──────── Material for the task ────────

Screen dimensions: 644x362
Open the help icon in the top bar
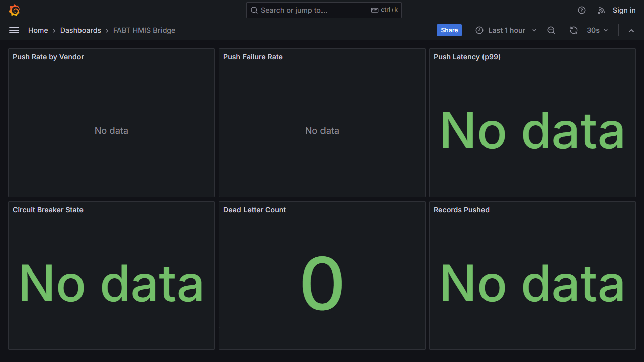click(x=581, y=10)
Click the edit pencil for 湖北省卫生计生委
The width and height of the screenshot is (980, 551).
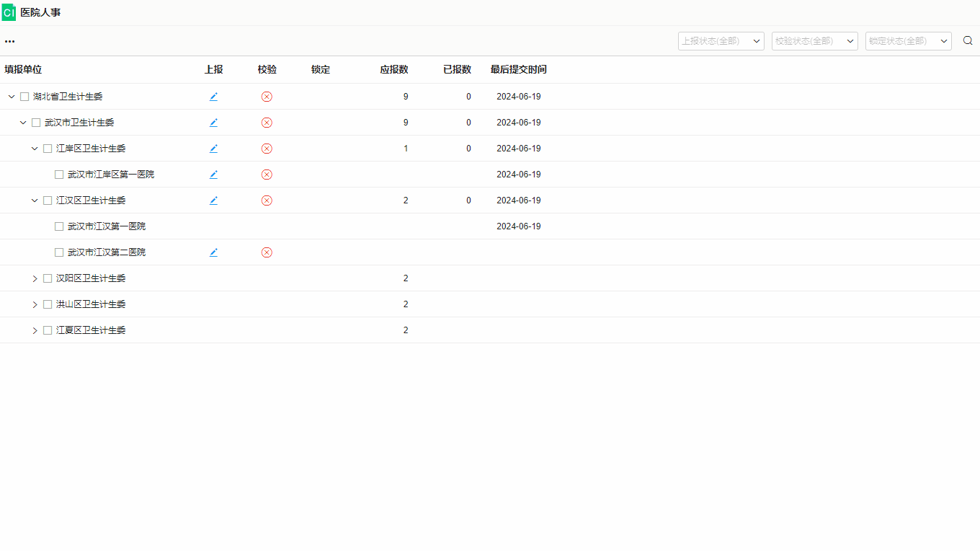pyautogui.click(x=213, y=97)
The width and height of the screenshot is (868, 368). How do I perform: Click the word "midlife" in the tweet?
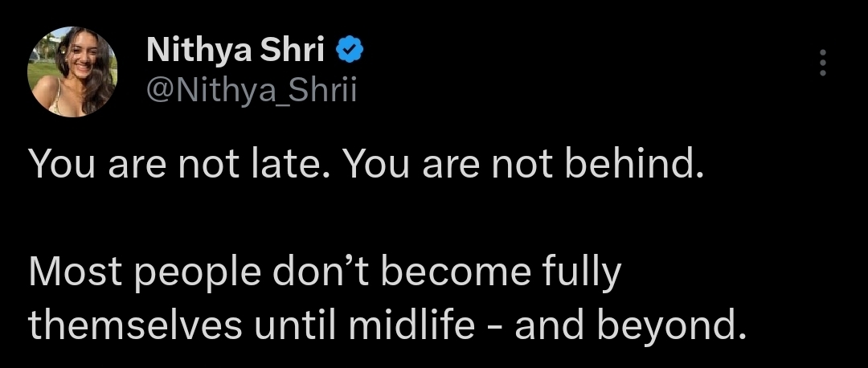tap(411, 326)
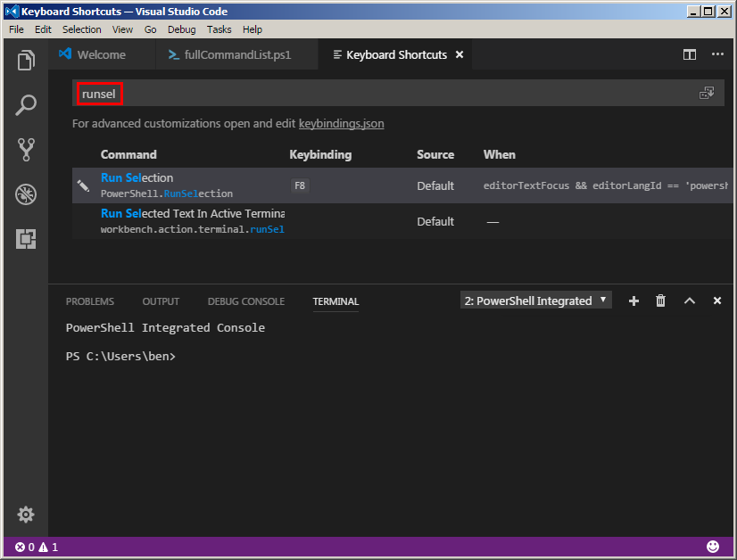Create a new terminal with plus button
Image resolution: width=737 pixels, height=560 pixels.
point(633,301)
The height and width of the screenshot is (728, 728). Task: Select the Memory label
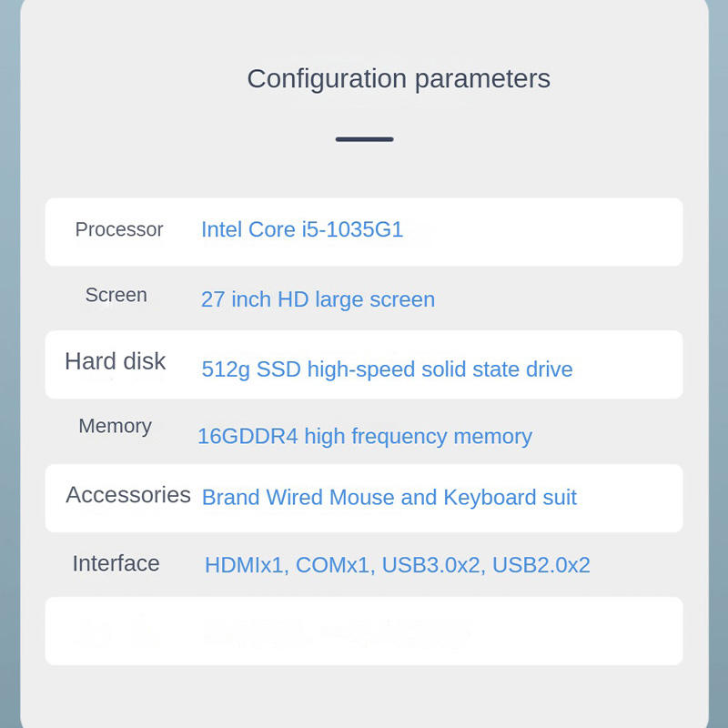(115, 426)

────────

◆ Description of the task
Starting at the line where "The width and height of the screenshot is (868, 368)." appears, restate every line through the end of the records above exactly, but omit the pictures.

◆ Finished task
The width and height of the screenshot is (868, 368). How do I perform: Click the word "midlife" in the tweet?
tap(411, 326)
Create a new terminal with plus button
Image resolution: width=737 pixels, height=560 pixels.
point(633,301)
The height and width of the screenshot is (728, 728). Task: Select the Memory label
(115, 426)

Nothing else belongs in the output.